4. Specialized handling: Different types of errors (like Sequelize validation errors) get specialized formatting.

Real-world Application

In real-world applications, robust error handling is crucial for several reasons:

• User experience: Clear error messages help users understand what went wrong and potentially how to fix it.
• Debugging: Detailed error information in development environments makes it easier to debug issues.
• Security: Proper error handling prevents leaking sensitive information in production.
• API consistency: A consistent error format makes it easier for client applications to handle errors.

For example, in a user registration system, when a user tries to register with an email that's already taken, they should receive a clear message like "Email is already in use" rather than a generic error or, worse, a stack trace revealing implementation details.

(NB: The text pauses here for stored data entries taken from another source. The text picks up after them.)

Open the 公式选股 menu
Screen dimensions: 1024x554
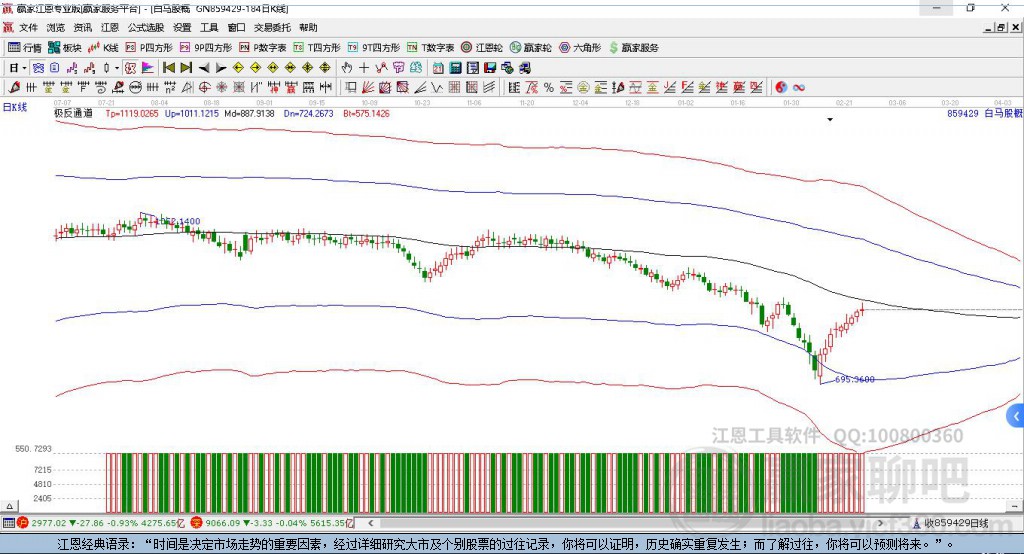[x=144, y=28]
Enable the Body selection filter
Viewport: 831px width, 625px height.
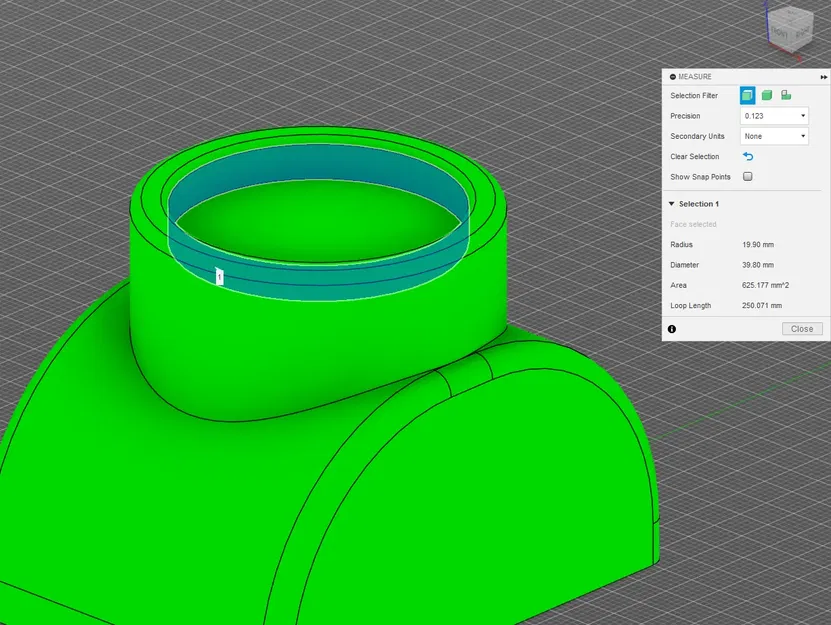[767, 95]
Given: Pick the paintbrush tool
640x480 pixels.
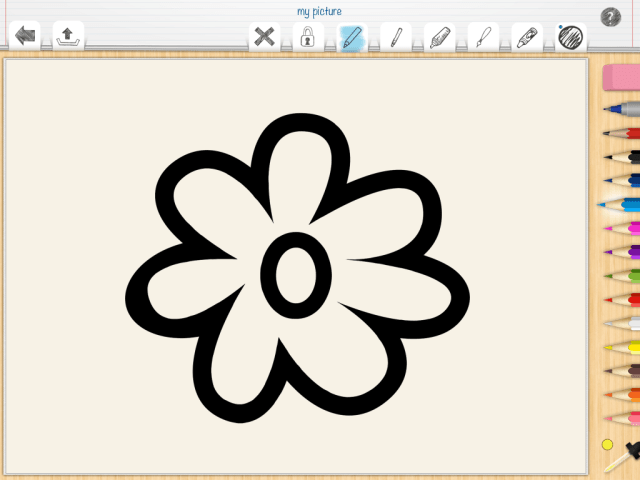Looking at the screenshot, I should pyautogui.click(x=483, y=38).
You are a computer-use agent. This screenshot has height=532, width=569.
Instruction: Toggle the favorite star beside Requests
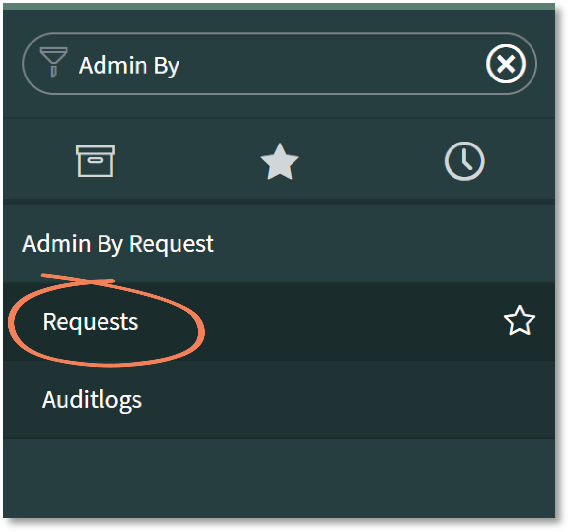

Common Issues and Solutions

• Error handlers not being called: Make sure your error handlers are defined after all your routes and middleware.
• Routes still working after error handlers: If you define routes after your error handlers, they won't be caught by the "Resource Not Found" middleware.
• Sequelize errors not being formatted: Ensure you're importing ValidationError from sequelize and checking for instanceof correctly.
• Stack traces appearing in production: Double-check that your isProduction variable is correctly set based on the NODE_ENV environment variable.

Next Steps

Now that you have set up error handling for your application, you are ready to move on to the next phase: Phase 3 User Authentication. In that phase, you'll:

• Create a Users table with Sequelize
• Set up user model with validations
• Implement authentication utilities with JWT
• Create authentication middleware

With solid error handling in place, you'll be able to provide clear feedback to users when authentication-related issues occur.